Il colesterolo può aumentare temporaneamente durante una dieta dimagrante
Sì, il colesterolo sierico può aumentare temporaneamente durante una dieta ipocalorica per la perdita di peso, ma questo fenomeno è transitorio e si risolve quando la perdita di peso si stabilizza.
Meccanismo dell'aumento transitorio
Durante la perdita di peso significativa, si verifica un fenomeno paradossale ben documentato:
- Il colesterolo totale inizialmente diminuisce nelle prime 1-2 settimane di dieta ipocalorica, raggiungendo un nadir (punto più basso) 1
- Successivamente aumenta mentre la perdita di peso continua, raggiungendo livelli che possono superare i valori basali pre-dieta 1
- Questo aumento è causato dalla mobilizzazione del colesterolo immagazzinato nel tessuto adiposo, specialmente quello addominale, che viene rilasciato nel circolo sanguigno durante la lipolisi 1
- Il fenomeno si risolve completamente quando la perdita di peso cessa e il peso si stabilizza, con il colesterolo che ritorna a livelli inferiori rispetto al baseline 1
Pattern temporale specifico
Lo studio più rilevante ha documentato questo pattern in donne obese che hanno perso circa 30 kg in 5-7 mesi 1:
- Baseline: colesterolo 5.49 mmol/L
- Dopo 1-2 mesi (nadir): 3.62 mmol/L (diminuzione significativa)
- Durante la perdita di peso continuata (picco): 5.95 mmol/L (aumento oltre il baseline)

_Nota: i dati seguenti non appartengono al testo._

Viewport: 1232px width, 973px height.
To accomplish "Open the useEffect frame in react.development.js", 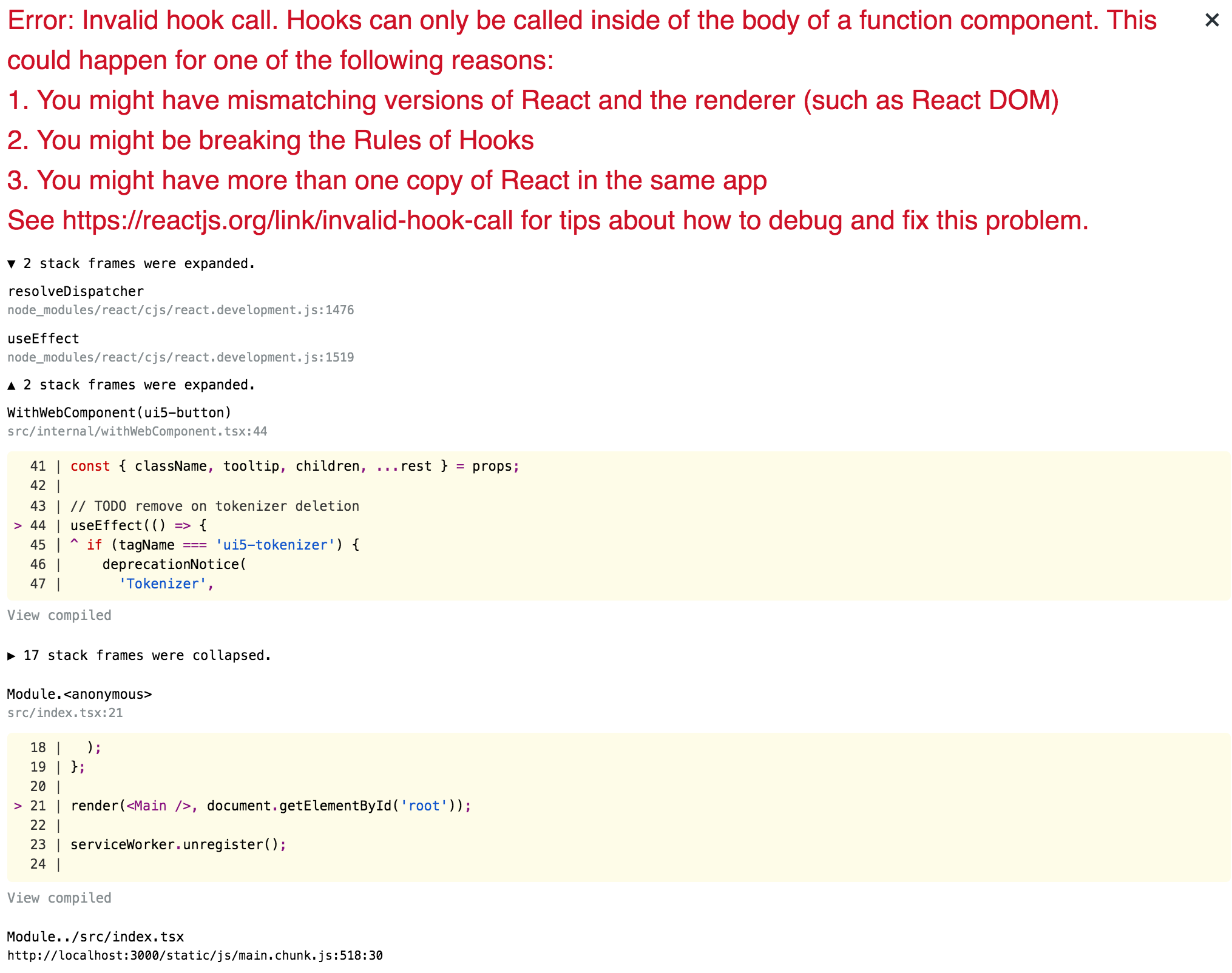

- Dopo stabilizzazione del peso: 4.92 mmol/L (riduzione finale benefica) 1
Effetti a lungo termine sulla lipidemia
Nonostante questo aumento transitorio, i benefici finali sulla lipidemia sono chiari e dose-dipendenti:
- Una perdita di peso del 5% sostenuta è necessaria per mantenere la riduzione dei trigliceridi sierici 2, 3
- Una perdita di peso del 10% sostenuta è richiesta per mantenere la riduzione del colesterolo totale e LDL-C nel tempo 2, 4
- Se il peso perso viene recuperato, i livelli lipidici ritornano verso i valori basali 4, 2
Considerazioni pratiche per il clinico
Durante la fase attiva di perdita di peso:
- Non allarmarsi se il colesterolo aumenta temporaneamente durante una perdita di peso rapida o significativa 1
- Questo aumento è fisiologico e riflette la mobilizzazione del colesterolo dal tessuto adiposo 1
- Evitare di iniziare o intensificare terapie ipolipemizzanti basandosi su questi valori transitori 1
Dopo la stabilizzazione del peso:
- Rivalutare il profilo lipidico dopo 2+ mesi di mantenimento del peso per ottenere valori rappresentativi 1
- I benefici finali includono: riduzione del colesterolo totale, LDL-C, trigliceridi e miglioramento del rapporto colesterolo totale/HDL-C 4
Fattori che influenzano la risposta lipidica
La risposta del colesterolo alla perdita di peso dipende da:
- Livelli iniziali di colesterolo: pazienti con ipercolesterolemia iniziale mostrano riduzioni relative maggiori rispetto a quelli con colesterolo normale 5
- Entità della perdita di peso: maggiore è la perdita di peso, maggiore è la riduzione finale del colesterolo (correlazione positiva nel gruppo con colesterolo alto) 5
- Composizione della dieta: l'aumento dell'assunzione di colesterolo alimentare (es. uova) durante una dieta ipocalorica non aumenta il colesterolo LDL quando accompagnato da perdita di peso 6
Avvertenze importanti
Errore comune da evitare: Non interpretare l'aumento transitorio del colesterolo durante la perdita di peso attiva come un fallimento della dieta o come indicazione per modificare l'approccio terapeutico 1. Questo fenomeno è temporaneo e si risolve spontaneamente con la stabilizzazione del peso.
Monitoraggio ottimale: Misurare i lipidi al baseline, ma attendere almeno 2 mesi dopo la stabilizzazione del peso per valutare i veri benefici metabolici della perdita di peso 1, 2.